I was at a party a few weeks ago, which for me means like-minded souls and I get together and become irate at the world’s apparently intractable problems, corporate behemoth uber-un-accountability, slavery, feminism v classism and is it a competitive or complementary relationship, intersectional discrimination, environmental hell, and other light-hearted subjects.  Obviously, we blame everybody but ourselves.

During one of these wine-fuelled if I ran the world people would all just love each other and be happy sessions, in a moment of fairly ironic hypocrisy someone pulled out their iPhone and tuned me in to a quiz with some particularly insightful results.  I pulled out my iPhone – for I am nothing if not a  champagne socialist – to give the quiz a whirl.

The quiz lives at Political Compass and here is a quote from the website:

The old one-dimensional categories of ‘right’ and ‘left’ […] are overly simplistic for today’s complex political landscape.

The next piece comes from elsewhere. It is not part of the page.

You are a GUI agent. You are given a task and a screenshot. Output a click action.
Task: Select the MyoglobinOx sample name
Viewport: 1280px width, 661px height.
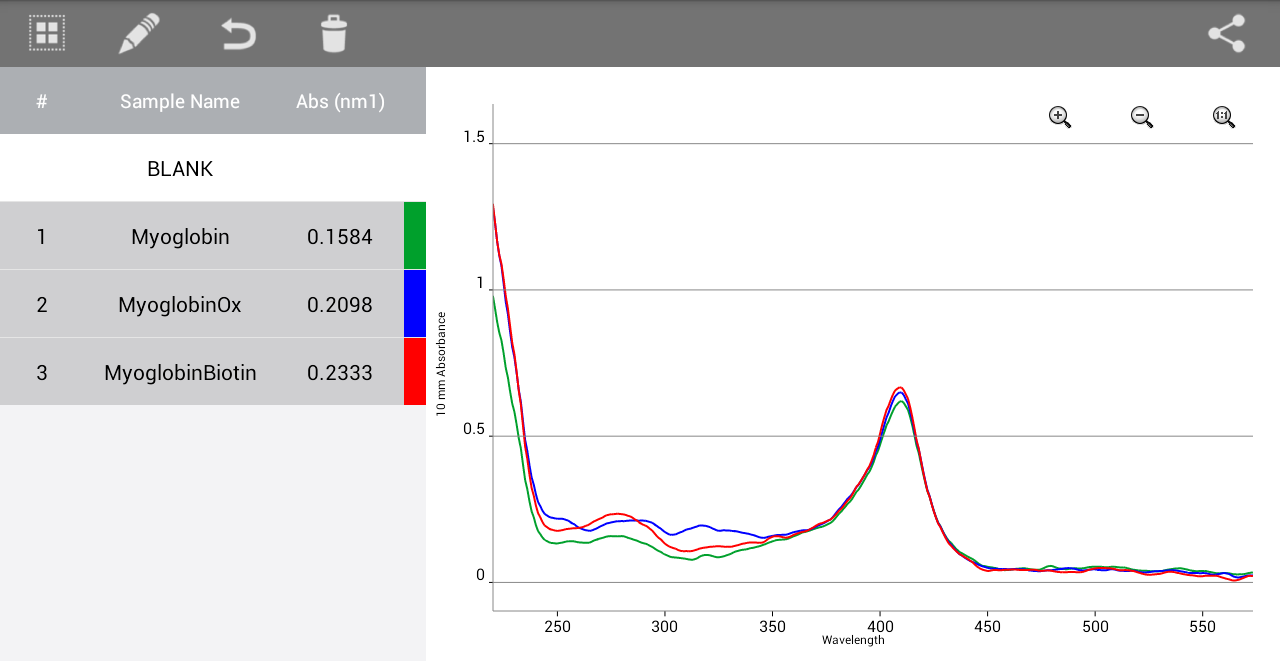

For example, who are the ‘conservatives’ in today’s Russia? Are they the unreconstructed Stalinists, or the reformers who have adopted the right-wing views of conservatives like Margaret Thatcher ?
On the standard left-right scale, how do you distinguish leftists like Stalin and Gandhi? It’s not sufficient to say that Stalin was simply more left than Gandhi. There are fundamental political differences between them that the old categories on their own can’t explain. Similarly, we generally describe social reactionaries as ‘right-wingers’, yet that leaves left-wing reactionaries like Robert Mugabe and Pol Pot off the hook.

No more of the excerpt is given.